Hi,
Using fgets you can read one line correctly but you need to know the max line size possible.
How read one line without limit correctly ? Read each character until '\n' is the only way ?
Thanks
Hi,
Using fgets you can read one line correctly but you need to know the max line size possible.
How read one line without limit correctly ? Read each character until '\n' is the only way ?
Thanks
std::ifstream ifs(filename);
std::string line;
while (std::getline(ifs, line)) {
// do something with `line'
}
I missed to mention it's to read from a FILE pointer and output into a custom string class variable, here the actual code :
bool CFile::ReadLine( CString& Data, const UInt32 MaxLineLength )
{
// Allocate the buffer used to read the line.
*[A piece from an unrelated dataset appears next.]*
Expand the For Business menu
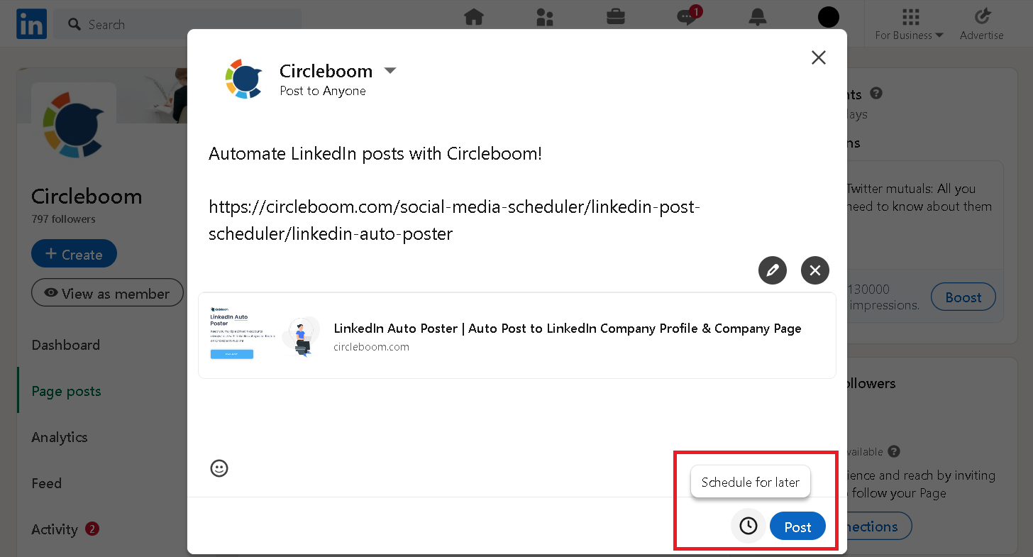The width and height of the screenshot is (1033, 557). (x=909, y=23)
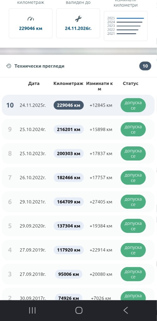The width and height of the screenshot is (157, 321).
Task: Tap Android back navigation arrow
Action: (126, 310)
char* Buffer = new char[ MaxLineLength ];
// Read the line into the buffer.
if( fgets( Buffer, MaxLineLength, m_File ) != nullptr )
{
Data = Buffer;
delete[] Buffer;
return true;
}
else
{
delete[] Buffer;
return false;
}
}
Stealing Alvaro's code:
std::ifstream ifs(filename);
std::string line;
while (std::getline(ifs, line))
{
if("" == line)
continue;
// do something with `line'
}
In case you can acquire the length of red string from the function call, you could reliably settle for reading lines of any length, since you could test against the maximum length you provide. But quick glance at the fgets function tells it does not return amount of red characters, and counting them after they are returned is sure an overkill.
http://man7.org/linux/man-pages/man3/getline.3.html
This is a nonstandard function, but you didn't say what platform you're on, so...
Note the second paragraph in the description.
I think Data=Buffer it is wrong, if you delete Buffer, Data points to a released data. To copy the contents, use memcpy.